> RECORDS FOR PROCESSING

↓↓↓

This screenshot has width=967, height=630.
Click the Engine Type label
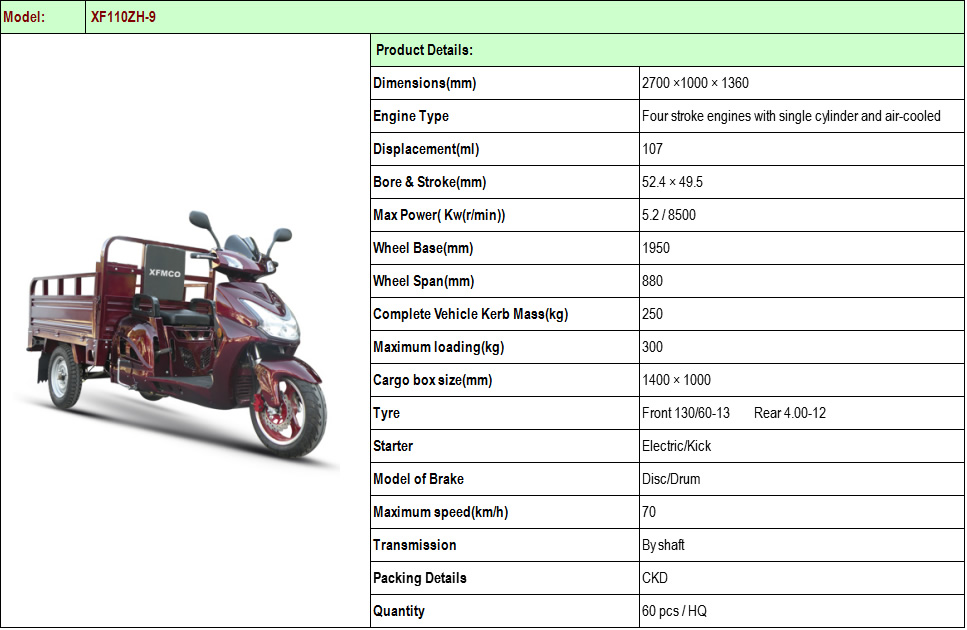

↑↑↑
↓↓↓

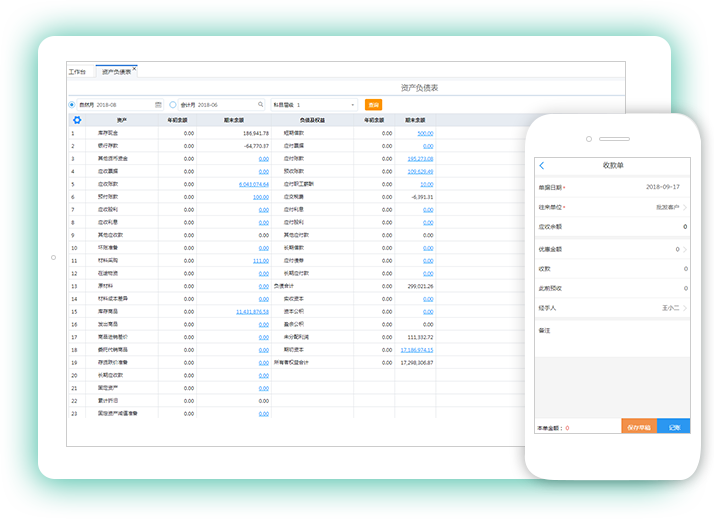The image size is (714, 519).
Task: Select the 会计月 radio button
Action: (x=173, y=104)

↑↑↑

> TASK TO CARRY OUT
Please return the lines from the one containing "This screenshot has width=967, height=630." through the one containing "Click the Engine Type label", inclusive, as a JSON list of strings with one string per line and blank lines omitted.

> THE REPLY
[
  "This screenshot has width=967, height=630.",
  "Click the Engine Type label"
]